Changing stroke rehab and research worldwide now.Time is Brain! trillions and trillions of neurons that DIE each day because there are NO effective hyperacute therapies besides tPA(only 12% effective). I have 523 posts on hyperacute therapy, enough for researchers to spend decades proving them out. These are my personal ideas and blog on stroke rehabilitation and stroke research. Do not attempt any of these without checking with your medical provider. Unless you join me in agitating, when you need these therapies they won't be there.

What this blog is for:

My blog is not to help survivors recover, it is to have the 10 million yearly stroke survivors light fires underneath their doctors, stroke hospitals and stroke researchers to get stroke solved. 100% recovery. The stroke medical world is completely failing at that goal, they don't even have it as a goal. Shortly after getting out of the hospital and getting NO information on the process or protocols of stroke rehabilitation and recovery I started searching on the internet and found that no other survivor received useful information.

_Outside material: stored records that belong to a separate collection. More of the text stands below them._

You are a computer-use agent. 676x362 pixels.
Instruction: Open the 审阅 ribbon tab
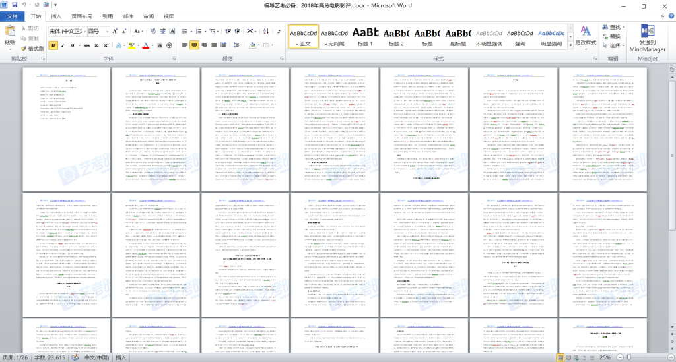coord(149,16)

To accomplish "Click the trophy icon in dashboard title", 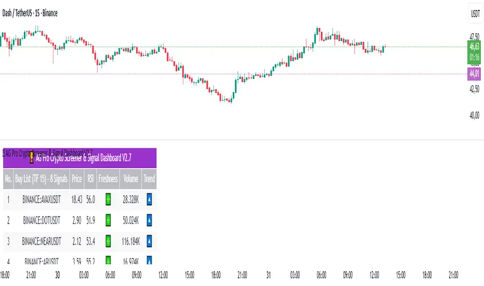I will (32, 157).
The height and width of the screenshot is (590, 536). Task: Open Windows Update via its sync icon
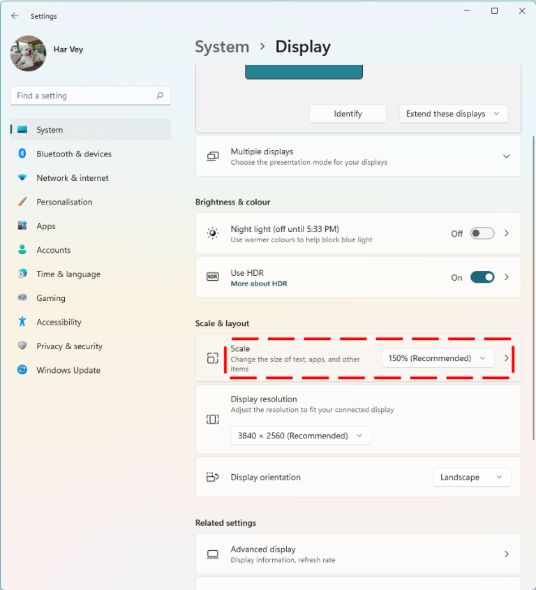point(22,370)
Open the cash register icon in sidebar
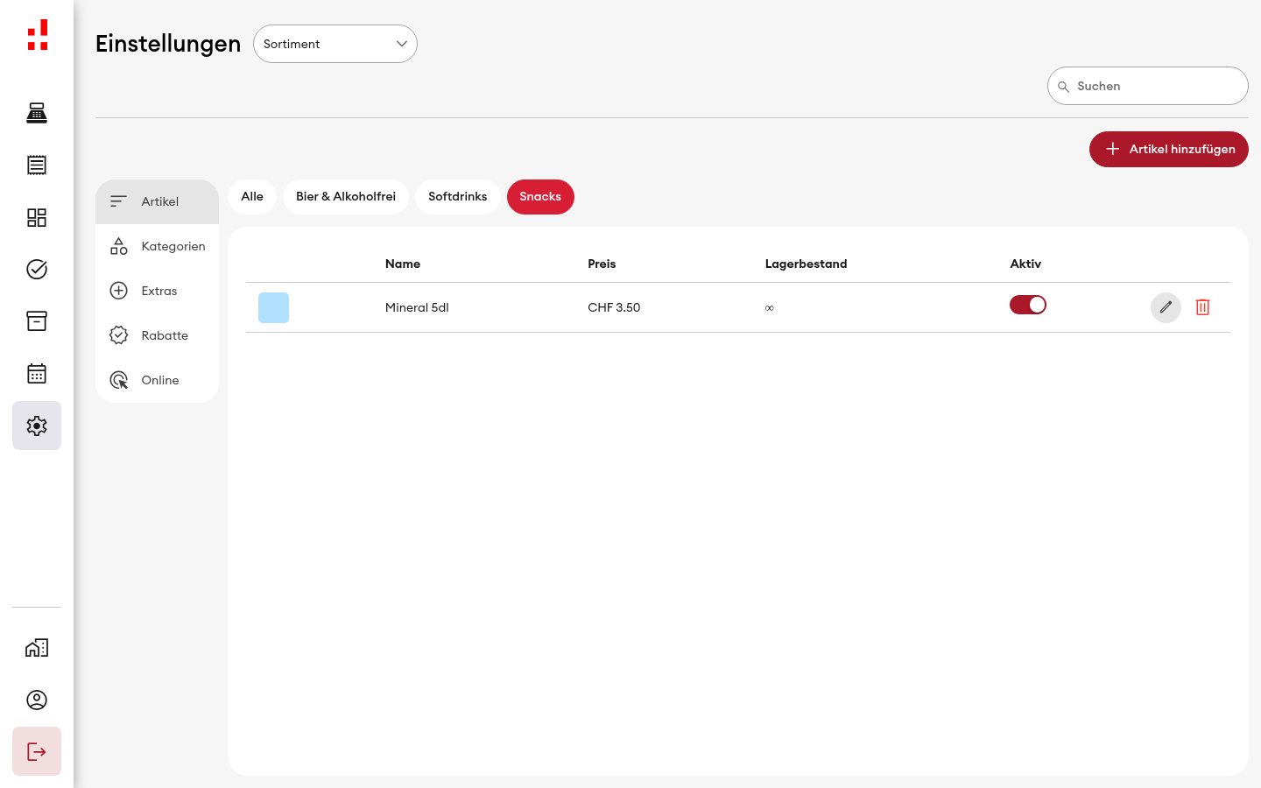The image size is (1261, 788). pos(37,113)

This is an attempt to cover all stroke rehabilitation information that should be readily available to survivors so they can talk with informed knowledge to their medical staff. It lays out what needs to be done to get stroke survivors closer to 100% recovery. It's quite disgusting that this information is not available from every stroke association and doctors group.

Thursday, August 19, 2021

Diabetes drugs slow cognitive decline in patients with Alzheimer’s disease

 

With your good chance of getting dementia ask your doctor EXACTLY WHAT PREVENTION PROTOCOLS have been setup. No protocols, fire that doctor. 


1. A documented 33% dementia chance post-stroke from an Australian study?   May 2012.

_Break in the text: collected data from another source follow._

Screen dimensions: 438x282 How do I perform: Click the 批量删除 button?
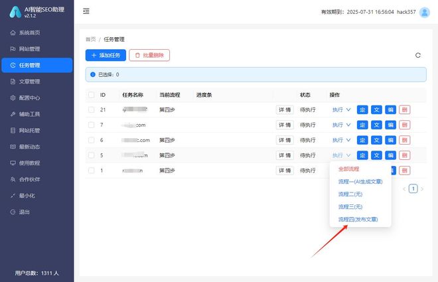coord(149,55)
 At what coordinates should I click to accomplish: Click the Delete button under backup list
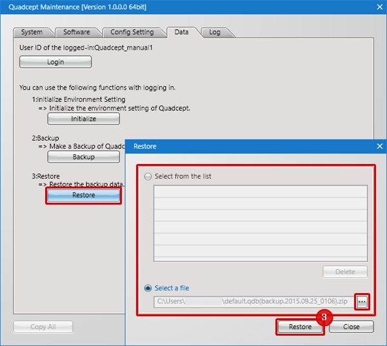tap(345, 272)
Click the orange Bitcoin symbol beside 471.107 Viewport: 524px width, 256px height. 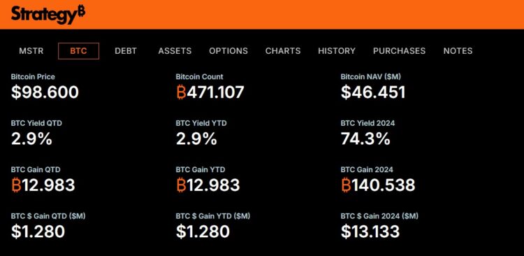click(x=181, y=92)
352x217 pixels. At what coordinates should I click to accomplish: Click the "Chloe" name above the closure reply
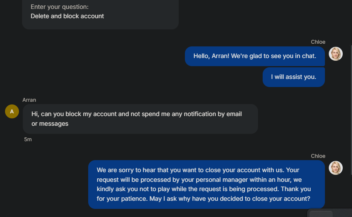(x=318, y=156)
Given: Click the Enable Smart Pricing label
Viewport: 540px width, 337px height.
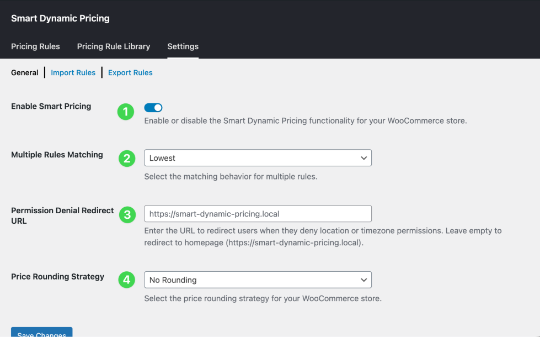Looking at the screenshot, I should (51, 106).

2. Then this study came out and seems to have a range from 17-66%. December 2013.`    

3. A 20% chance in this research.   July 2013.

4. Dementia Risk Doubled in Patients Following Stroke September 2018 

The latest here:

Diabetes drugs slow cognitive decline in patients with Alzheimer’s disease

Dipeptidyl peptidase-4 inhibitor use in patients with diabetes and Alzheimer’s disease-related cognitive impairment correlated with lower amyloid burden and favorable long-term cognitive outcome, according to a study in Neurology.

“In the present study, we hypothesized that treatment with [dipeptidyl peptidase-4 inhibitors] may confer protective effects against [amyloid beta] retention in patients with [Alzheimer’s disease]-related cognitive impairment (ADCI),” Seong Ho Jeong, MD, from the department of neurology, Yonsei University College of Medicine in Seoul, South Korea, and colleagues wrote. “Therefore, we performed a comparative analysis of standardized uptake value ratios calculated from cerebral cortical areas by using 18F-florbetaben [amyloid beta] PET imaging and longitudinal changes in cognitive parameters in diabetic and non-diabetic patients with ADCI depending on prior treatment with [dipeptidyl peptidase-4 inhibitors].”

Jeong and colleagues retrospectively assessed data on 282 patients with ADCI who had a positive scan of 18F-florbetaben amyloid PET images. Patients were classified into the following three groups based on prior diagnosis of diabetes and dipeptidyl peptidase-4 inhibitor (DPP-4i) use: patients with diabetes treated with DPP-4i (ADCI-DPP-4i+, n=70), patients with diabetes treated without DPP-4i (ADCI-DPP-4i-, n=71) and patients without diabetes (n=141). Investigators conducted multiple linear regression analyses to determine inter-group differences in global and regional amyloid retention using standardized uptake value ratios calculated from cortical areas. Jeong and colleagues used a linear mixed model to evaluate longitudinal changes in Mini-Mental State Examination score.

After adjusting for age, sex, education, cognitive status and APOE e4 carrier status, Jeong and colleagues found the ADCI-DPP-4i+ group had higher global amyloid burden compared with the ADCI-DPP-4i group (beta = 0.075, SE = 0.024, P = .002) and the non-diabetic ADCI group (beta = 0.054, SE = 0.021, P = .010). Lower regional amyloid burden in temporo-parietal areas was noted in the ADCI-DPP-4i+ group compared with the ADCI-DPP-4i group and the non-diabetic ADCI group.

According to Jeong and colleagues, the ADCI-DPP-4i+ group compared with the ADCI-DPP-4i group demonstrated a slower decrease in Mini-Mental State Examination score (beta = 0.772, SE = 0.272, P = .005) and memory recall sub-score (beta = 0.291, SE = 0.116, P = .012).

“As sequential [amyloid beta] accumulation data were not available, the exact mechanism underlying the association between DPP-4i use and slow [Mini-Mental State Examination] score decline cannot be determined in this study,” Jeong and colleagues wrote. “Further randomized clinical trials are needed to clearly uncover the mechanisms of the beneficial effects of DPP-4i with respect to the progression of AD.”